The report suggests that capacitors made with a conductive polymer sandwiched between atom-thin sheets of a type of two-dimensional material called MXene, can absorb enough charge to power your cell phone — at least for a short time — in just a millisecond. This means it could handle quite a jolt in any system, as well as helping to keep things running when there’s a sudden loss of power.
If you think of a capacitor like a parking deck, ideally it would have lots of parking spaces and be large enough to accommodate a lot of vehicles and with a good number of well-marked entrances and exits, so it’s easy for everyone to get in quickly and exit in an orderly fashion.
At the molecular level this is what’s happening in the MXene-polymer capacitor.
The porous MXene layers provide numerous areas of ingress and egress for the moving ions of an electric current. In between the layers of the MXene “parking deck,” a conductive polymer material provides ample spaces for all the ions to park — which is why the device can accommodate an impressively high voltage and charge or discharge in a millisecond.

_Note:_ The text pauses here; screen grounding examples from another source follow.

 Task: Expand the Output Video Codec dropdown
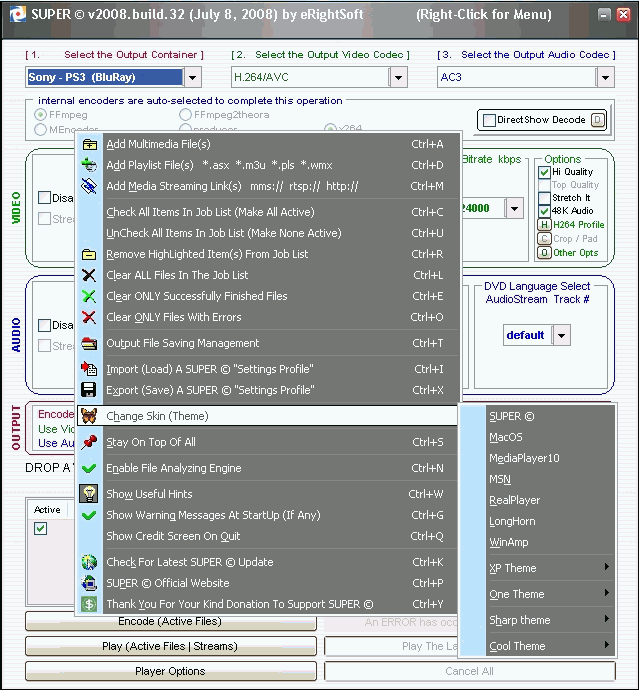click(x=398, y=77)
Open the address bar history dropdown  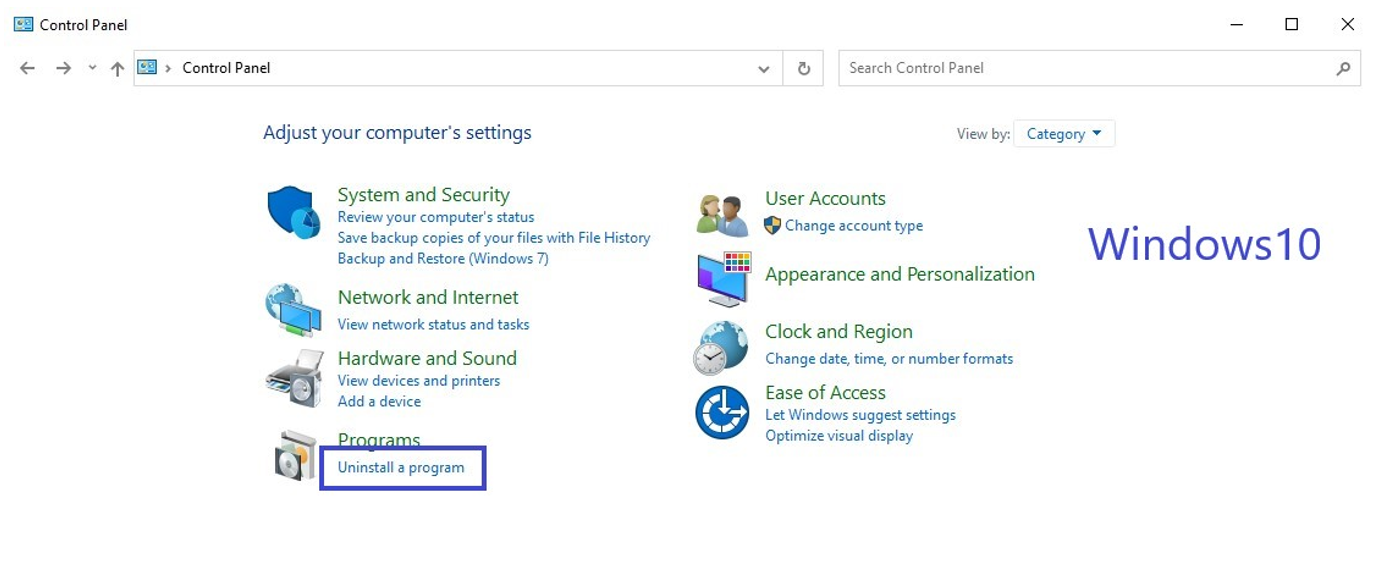tap(764, 68)
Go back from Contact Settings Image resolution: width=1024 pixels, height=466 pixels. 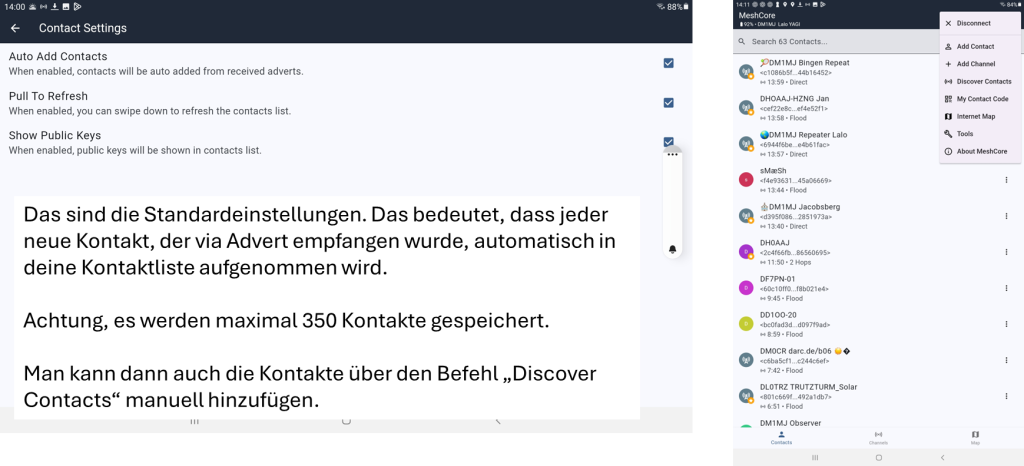click(x=15, y=28)
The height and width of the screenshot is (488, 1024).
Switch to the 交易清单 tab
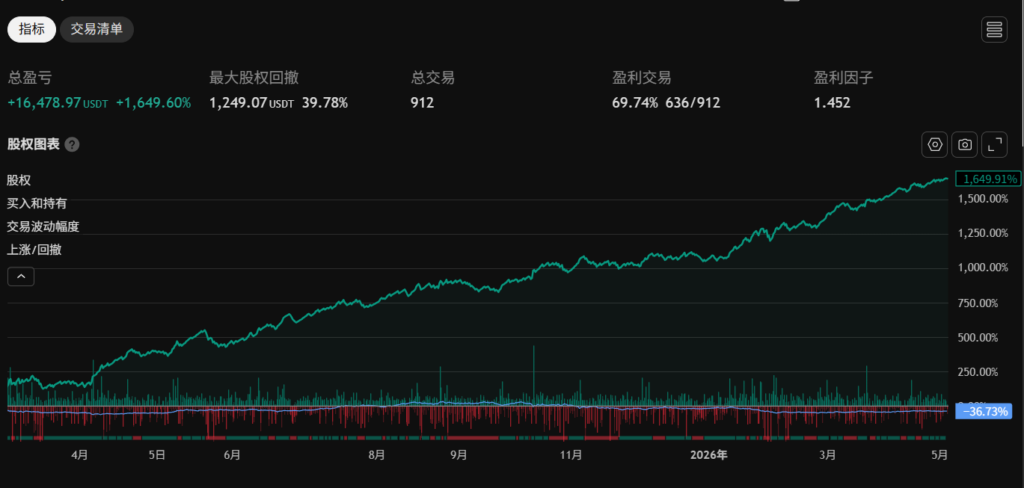(x=97, y=29)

In addition to increasing the capacity of the device, the polymer material also imposes a sort of structure on the various layers and pores of the MXene that helps to direct traffic as ions come and go. This means the MXene-polymer supercapacitor can convert an alternating current (AC) — the rawer form of electricity that comes directly from the source of its generation — to a direct current (DC) — which is the type of electricity actually used to power devices.

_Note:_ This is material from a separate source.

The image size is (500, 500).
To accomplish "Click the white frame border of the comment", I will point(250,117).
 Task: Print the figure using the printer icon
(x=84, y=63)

Because of both its capacity and efficient management of flow, a high-performing MXene-polymer capacitor can be made much smaller than AECs.
And that’s not all.
The researchers point out, as a key motivation for their work that “the rigid shape and large size of AECs are obstacles for their use in miniature and flexible electronics systems.” In order to truly “bridge the gap toward form-factor-free miniature and scalable devices” — their stated goal — the team also needed to produce a capacitor that could perform in an environment that demands flexibility.
Fortunately, the durability of materials in the MXene family have been well documented by researchers in Drexel's Department of Materials Science and Engineeringover the years. MXene has proven to be one of the strongest materials of its size, but more importantly, it can maintain its properties of conductivity in a variety of forms — from a clay, to an ink, to a thin film.
The study suggests that these properties also hold true for MXene-polymer capacitors. The researchers report that they can be produced, via spray application, as a paper-thin film that maintains both is charge/discharge speed and capacity while it is bent. This means that the capacitors could be produced at any size and be part of electronics devices on nearly any surface.
This combination of speed, size and durability is unmatched by any devices currently being developed, according to the researchers.
“Breakthroughs were made to realize high-frequency ECs using nanostructured carbons for the replacement of electrolytic capacitor filters, but neither high volumetric capacitance, nor scalable device manufacturing has yet been achieved,” they write. “Large-scale flexible ECs that can provide both high volumetric capacitance and a fast frequency response are expected to resolve the current impediment for high-power applications,” the researchers write.
Gogotsi suggests the next steps for this research include improving its cycle life from the 30,000 cycles reported in the paper and continuing to optimize production techniques.